Calcium release deficiency syndrome (CRDS), caused by loss of function (LOF) RYR2 variants, is a recently recognized condition. CRDS patients are vulnerable to VT/VF, but have lacked provocable ventricular ectopy characteristic of CPVT during exercise stress testing (EST). To identify novel cases of CRDS through clinical and functional characterization. We identified probands with rare RYR2 variants and unexplained VT/VF despite extensive phenotyping. Variants were expressed in HEK293 cells and subjected to caffeine stimulation to determine functional impact.

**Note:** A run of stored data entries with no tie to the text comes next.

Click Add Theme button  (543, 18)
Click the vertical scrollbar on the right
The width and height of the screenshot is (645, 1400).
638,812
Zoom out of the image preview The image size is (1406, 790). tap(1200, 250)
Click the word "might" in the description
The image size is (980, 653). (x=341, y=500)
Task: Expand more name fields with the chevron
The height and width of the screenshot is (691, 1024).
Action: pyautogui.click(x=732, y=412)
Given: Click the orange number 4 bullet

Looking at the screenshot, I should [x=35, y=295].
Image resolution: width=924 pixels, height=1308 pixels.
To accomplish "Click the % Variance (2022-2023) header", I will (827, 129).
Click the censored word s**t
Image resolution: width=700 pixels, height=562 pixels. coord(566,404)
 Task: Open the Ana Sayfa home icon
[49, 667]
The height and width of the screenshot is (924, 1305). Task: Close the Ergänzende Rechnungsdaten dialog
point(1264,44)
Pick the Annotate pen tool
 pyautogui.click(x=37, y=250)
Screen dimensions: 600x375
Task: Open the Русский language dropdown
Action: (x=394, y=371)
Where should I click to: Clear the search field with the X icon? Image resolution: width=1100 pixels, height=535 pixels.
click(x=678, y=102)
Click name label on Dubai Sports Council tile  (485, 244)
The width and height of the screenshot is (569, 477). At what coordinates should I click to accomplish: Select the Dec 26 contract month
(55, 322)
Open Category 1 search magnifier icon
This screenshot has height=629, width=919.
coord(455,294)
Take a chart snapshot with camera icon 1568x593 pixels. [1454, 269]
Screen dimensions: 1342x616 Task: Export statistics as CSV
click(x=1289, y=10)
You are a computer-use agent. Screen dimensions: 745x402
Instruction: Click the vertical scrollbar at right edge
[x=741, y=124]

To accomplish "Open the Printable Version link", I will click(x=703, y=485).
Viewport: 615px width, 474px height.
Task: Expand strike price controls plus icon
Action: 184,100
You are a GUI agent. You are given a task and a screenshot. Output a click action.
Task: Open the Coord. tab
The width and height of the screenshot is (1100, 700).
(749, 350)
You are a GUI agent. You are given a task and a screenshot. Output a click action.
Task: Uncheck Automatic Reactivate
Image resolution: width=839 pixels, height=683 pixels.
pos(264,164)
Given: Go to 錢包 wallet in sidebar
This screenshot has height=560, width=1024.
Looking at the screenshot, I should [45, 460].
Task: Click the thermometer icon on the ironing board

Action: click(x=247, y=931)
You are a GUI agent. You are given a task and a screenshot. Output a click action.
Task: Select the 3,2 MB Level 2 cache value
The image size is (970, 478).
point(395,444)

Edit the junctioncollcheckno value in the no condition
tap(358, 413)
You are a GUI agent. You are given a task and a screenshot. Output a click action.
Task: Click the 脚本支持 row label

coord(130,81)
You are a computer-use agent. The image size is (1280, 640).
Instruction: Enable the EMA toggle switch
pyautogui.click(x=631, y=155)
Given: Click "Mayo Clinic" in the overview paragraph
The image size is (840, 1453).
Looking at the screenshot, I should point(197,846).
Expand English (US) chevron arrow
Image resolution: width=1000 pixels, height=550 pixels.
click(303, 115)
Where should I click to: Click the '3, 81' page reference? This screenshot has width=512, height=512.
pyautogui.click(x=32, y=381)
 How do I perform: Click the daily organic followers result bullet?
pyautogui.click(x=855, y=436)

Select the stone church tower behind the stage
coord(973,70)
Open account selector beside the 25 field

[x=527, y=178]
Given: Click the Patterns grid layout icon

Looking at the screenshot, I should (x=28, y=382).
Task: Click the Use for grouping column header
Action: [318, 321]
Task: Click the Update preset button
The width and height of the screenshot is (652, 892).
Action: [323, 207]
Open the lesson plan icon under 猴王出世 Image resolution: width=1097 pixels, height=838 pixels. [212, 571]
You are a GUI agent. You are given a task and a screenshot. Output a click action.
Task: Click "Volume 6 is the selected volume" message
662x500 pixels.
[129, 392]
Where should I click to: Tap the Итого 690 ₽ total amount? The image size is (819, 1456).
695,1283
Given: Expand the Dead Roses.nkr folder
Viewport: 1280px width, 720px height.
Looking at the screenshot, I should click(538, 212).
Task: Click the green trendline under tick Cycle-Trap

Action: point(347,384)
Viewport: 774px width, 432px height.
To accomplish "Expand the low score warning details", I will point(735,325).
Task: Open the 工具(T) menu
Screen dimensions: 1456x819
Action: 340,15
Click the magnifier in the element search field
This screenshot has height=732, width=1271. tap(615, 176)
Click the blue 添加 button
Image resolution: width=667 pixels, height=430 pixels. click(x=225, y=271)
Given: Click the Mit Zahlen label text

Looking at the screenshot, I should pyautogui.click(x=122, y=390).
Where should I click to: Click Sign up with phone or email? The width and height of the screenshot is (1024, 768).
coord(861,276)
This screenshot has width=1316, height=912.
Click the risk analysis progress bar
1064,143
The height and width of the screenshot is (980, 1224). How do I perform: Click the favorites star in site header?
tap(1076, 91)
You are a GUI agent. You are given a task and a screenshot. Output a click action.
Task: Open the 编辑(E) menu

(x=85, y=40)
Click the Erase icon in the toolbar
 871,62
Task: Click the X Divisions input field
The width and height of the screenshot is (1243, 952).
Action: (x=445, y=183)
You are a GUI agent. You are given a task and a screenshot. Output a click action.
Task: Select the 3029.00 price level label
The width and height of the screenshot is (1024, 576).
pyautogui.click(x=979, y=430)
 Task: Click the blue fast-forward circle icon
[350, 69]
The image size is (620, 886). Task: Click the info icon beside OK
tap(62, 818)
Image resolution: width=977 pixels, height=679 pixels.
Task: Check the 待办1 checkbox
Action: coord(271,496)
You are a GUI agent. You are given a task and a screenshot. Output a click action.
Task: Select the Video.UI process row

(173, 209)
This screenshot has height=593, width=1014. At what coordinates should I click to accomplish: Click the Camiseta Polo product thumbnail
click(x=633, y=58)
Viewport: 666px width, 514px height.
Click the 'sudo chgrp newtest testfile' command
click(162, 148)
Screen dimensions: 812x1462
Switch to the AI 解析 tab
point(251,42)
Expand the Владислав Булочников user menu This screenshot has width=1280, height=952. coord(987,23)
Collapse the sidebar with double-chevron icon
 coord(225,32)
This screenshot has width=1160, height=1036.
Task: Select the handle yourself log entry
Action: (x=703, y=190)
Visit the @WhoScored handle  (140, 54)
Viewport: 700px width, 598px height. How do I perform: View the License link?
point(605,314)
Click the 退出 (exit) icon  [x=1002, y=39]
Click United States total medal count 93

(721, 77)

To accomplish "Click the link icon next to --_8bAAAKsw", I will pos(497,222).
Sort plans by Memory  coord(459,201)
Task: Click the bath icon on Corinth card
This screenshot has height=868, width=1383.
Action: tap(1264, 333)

Of 11 probands assessed, 7 had RYR2 LOF variants in the C-terminus based on response to caffeine stimulation, consistent with CRDS. During EST, 2 CRDS probands had no arrhythmias, 2 had monomorphic arrhythmia, and 3 were unable to undergo EST (2 deceased, 1 disabled). The LOF variant was found in 14 relatives, for a total of 21 CRDS cases among 26 patients in the cohort (81%) (Fig). Four had atrial arrhythmias (19%). Eleven (52%) CRDS patients had ≥1 life threatening event at presentation or over 6 yrs (IQR 10-37) of follow up. All but one occurred while taking a β-blocker, and 53% were not adrenergic triggered. β-blockers were used in 89%. CRDS caused by RYR2 LOF variants is often mistaken for CPVT. The combination of a rare RYR2 C-terminus variant, unexplained VT/VF, and EST not diagnostic of typical CPVT should raise suspicion for CRDS. Notably, unlike CPVT, CRDS is not reliably triggered by adrenergic stimuli, β-blockers appear less effective, and the EST is non-specific, making diagnosis nearly impossible prior to a fatal or near-fatal event.